A Lampedusa sbarca anche Salvini

Eleonora Gitto

Sull’isola dell’accoglienza, Lampedusa, alla fine sbarca anche Matteo Salvini. 

Col suo carico di contrarietà il leader leghista arriva nell’isola di Lampedusa, dove Giusi Nicolini, intelligentemente, e al contrario di De Magistris, aveva detto che l’accoglienza è un tratto fondamentale dell’isola, e che quindi si sarebbe comportata conseguentemente anche col leghista.

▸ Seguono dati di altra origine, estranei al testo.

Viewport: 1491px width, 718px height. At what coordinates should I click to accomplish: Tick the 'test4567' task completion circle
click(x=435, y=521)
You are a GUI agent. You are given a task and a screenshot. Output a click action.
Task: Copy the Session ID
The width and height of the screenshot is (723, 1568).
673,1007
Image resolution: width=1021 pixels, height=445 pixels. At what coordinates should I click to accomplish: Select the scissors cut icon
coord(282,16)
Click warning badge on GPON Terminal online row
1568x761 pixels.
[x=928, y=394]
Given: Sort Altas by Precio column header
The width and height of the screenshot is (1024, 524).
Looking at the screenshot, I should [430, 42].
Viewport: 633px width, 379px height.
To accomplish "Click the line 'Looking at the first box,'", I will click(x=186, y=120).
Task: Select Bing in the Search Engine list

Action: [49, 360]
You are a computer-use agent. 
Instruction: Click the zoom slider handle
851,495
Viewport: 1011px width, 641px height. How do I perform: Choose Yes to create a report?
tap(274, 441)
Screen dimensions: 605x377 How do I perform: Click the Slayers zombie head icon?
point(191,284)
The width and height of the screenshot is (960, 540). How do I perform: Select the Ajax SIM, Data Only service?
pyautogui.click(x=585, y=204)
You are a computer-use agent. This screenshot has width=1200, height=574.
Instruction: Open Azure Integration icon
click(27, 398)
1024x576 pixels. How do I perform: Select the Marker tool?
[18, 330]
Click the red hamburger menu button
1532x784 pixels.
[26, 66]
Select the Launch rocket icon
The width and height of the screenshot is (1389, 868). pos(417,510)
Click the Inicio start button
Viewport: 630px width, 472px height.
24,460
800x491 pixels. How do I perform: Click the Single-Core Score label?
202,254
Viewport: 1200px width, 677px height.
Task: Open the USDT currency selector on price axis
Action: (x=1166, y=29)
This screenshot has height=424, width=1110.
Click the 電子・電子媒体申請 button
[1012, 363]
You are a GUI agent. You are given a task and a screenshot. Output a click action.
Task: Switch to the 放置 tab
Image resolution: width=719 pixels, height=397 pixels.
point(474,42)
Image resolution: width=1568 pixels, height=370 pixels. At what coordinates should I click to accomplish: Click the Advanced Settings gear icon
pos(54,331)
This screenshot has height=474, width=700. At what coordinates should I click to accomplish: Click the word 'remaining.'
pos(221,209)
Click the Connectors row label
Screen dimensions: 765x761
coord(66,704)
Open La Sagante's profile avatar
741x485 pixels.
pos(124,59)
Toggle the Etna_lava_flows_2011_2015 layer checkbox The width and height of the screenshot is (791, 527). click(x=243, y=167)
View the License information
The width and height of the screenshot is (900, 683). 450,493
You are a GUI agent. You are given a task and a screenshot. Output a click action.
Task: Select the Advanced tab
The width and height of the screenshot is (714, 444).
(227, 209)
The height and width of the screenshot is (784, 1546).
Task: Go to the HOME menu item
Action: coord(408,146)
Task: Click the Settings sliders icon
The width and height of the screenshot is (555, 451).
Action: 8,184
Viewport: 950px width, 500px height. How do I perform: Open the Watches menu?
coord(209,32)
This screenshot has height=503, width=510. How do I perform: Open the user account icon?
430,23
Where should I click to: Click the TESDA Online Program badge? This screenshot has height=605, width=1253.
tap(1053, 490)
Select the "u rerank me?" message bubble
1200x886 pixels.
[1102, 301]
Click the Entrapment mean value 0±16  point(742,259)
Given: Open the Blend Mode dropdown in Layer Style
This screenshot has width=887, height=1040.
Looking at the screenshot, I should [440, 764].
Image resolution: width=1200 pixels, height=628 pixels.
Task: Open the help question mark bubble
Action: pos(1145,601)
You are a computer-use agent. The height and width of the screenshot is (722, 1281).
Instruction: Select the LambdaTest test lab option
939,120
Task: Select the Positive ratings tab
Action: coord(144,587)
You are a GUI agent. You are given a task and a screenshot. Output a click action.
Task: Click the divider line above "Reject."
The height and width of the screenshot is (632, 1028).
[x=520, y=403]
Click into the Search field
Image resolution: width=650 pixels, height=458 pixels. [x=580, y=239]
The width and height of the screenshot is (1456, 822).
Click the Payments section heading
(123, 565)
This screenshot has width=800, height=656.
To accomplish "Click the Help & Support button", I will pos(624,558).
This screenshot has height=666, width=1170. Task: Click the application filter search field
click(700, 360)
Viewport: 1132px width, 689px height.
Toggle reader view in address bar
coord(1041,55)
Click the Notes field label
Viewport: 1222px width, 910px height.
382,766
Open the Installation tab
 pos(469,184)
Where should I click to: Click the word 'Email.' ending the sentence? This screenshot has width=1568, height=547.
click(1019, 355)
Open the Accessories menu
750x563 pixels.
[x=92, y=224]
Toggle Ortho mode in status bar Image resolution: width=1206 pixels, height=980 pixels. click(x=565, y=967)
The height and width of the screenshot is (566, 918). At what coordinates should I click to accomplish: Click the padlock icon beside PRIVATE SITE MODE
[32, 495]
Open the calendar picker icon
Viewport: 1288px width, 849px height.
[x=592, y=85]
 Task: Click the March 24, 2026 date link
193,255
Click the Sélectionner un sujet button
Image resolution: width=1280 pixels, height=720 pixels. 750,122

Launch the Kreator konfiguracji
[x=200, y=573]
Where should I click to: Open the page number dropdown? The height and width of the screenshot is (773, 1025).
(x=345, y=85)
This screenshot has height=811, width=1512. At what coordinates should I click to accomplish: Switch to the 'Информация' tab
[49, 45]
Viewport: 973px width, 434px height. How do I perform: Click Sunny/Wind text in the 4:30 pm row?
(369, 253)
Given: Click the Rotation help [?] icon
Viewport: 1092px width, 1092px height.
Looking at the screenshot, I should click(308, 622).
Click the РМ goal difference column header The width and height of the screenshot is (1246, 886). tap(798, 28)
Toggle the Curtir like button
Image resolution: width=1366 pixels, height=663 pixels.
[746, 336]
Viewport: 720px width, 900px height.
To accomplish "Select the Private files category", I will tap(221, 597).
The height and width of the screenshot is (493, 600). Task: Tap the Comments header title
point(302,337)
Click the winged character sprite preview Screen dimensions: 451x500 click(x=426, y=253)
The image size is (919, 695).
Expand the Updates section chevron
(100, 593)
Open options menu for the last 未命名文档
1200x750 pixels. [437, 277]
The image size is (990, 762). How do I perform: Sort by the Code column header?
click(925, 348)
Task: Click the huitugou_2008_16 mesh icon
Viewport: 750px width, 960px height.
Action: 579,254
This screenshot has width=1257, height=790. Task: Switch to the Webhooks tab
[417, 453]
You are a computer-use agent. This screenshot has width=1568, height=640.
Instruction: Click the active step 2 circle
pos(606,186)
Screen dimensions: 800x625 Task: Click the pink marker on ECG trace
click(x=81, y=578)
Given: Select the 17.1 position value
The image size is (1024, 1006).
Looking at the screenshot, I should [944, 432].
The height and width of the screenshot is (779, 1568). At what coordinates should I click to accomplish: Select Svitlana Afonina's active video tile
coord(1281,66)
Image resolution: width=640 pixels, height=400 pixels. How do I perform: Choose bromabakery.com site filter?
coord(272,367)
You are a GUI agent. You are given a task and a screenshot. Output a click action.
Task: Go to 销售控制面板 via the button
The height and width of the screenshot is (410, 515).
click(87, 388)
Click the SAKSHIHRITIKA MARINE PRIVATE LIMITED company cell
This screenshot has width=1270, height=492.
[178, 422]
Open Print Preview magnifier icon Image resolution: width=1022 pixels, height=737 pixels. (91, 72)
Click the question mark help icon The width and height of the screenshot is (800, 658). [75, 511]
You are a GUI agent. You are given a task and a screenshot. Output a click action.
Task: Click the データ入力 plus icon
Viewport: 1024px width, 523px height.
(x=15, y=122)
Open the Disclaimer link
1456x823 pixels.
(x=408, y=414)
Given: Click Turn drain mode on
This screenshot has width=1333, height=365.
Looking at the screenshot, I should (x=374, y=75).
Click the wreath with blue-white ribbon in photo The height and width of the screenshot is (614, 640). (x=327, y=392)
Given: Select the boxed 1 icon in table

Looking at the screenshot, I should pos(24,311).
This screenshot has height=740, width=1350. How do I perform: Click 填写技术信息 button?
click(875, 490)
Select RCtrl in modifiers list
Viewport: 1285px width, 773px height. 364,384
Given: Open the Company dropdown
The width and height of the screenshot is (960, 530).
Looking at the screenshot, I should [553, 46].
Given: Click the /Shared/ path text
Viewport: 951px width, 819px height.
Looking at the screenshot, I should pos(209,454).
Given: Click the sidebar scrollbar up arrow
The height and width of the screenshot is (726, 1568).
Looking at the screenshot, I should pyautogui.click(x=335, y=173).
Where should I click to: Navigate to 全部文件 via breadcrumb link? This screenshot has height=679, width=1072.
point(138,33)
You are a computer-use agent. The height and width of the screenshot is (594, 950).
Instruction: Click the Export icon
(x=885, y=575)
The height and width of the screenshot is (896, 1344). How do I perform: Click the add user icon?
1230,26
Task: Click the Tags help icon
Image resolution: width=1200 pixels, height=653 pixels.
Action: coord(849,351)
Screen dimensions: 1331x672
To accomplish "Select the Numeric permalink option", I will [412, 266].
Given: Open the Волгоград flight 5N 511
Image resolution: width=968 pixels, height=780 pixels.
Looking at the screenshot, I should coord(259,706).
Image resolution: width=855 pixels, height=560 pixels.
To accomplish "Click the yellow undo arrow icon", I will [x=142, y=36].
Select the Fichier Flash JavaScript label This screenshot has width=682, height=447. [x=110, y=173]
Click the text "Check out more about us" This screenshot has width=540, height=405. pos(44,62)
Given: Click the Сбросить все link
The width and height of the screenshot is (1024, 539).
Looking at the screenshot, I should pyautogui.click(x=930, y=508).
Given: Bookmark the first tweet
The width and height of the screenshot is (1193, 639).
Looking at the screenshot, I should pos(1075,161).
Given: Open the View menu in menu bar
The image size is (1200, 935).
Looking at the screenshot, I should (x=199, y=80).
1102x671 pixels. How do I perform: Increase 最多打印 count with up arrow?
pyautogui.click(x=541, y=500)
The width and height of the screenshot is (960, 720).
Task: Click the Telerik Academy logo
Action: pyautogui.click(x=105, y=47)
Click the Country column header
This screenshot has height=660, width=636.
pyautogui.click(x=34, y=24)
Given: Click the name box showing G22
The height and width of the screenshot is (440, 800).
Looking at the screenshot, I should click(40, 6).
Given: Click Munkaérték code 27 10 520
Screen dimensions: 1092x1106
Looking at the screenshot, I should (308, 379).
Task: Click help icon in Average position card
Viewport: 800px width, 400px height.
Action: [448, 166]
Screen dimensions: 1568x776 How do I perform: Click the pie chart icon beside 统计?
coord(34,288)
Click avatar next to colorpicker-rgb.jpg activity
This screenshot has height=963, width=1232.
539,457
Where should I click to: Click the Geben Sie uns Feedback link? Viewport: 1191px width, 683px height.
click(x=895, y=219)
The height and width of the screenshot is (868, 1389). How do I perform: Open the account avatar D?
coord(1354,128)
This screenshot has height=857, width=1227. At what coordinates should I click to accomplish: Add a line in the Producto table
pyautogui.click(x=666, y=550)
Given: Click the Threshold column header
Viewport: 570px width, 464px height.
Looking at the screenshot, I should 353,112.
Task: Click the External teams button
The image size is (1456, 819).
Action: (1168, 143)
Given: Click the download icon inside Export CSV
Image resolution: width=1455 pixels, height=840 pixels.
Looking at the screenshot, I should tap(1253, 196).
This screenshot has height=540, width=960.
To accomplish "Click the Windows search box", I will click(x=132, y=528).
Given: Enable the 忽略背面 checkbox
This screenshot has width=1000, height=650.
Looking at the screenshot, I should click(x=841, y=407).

Anche l’accoglienza di Salvini, in fondo, è un fatto umanitario, un atto dovuto proprio a tutti, perché in democrazia funziona così.

Continuano così le peregrinazioni italiane del leader della Lega, che va pochissimo a Strasburgo e molto in giro per l’Italia.

Bossi gliel’ha detto che ogni volta che varca i confini della Padania, può anche conquistare in loco cento voti, ma ne perde mille al nord. E Bossi di queste cose se ne intende.

Così come sa pure benissimo che il leader del centrodestra non sarà mai Salvini stesso, nonostante il ragazzo si miri a diventare popolare pure al sud.

Lì le logiche e la politica sono diverse, eppure Matteo sembra ancora non averlo capito.

A Lampedusa, col solito codazzo, viene a spiegare: “Mentre Merkel, Renzi, Gentiloni, Alfano, sfilano e brindano a Roma per una festa dell’Europa che è diventata un incubo, io sono qui per chiedere che l’Italia difenda i propri confini”. Forse con le armi e con i denti, chissà.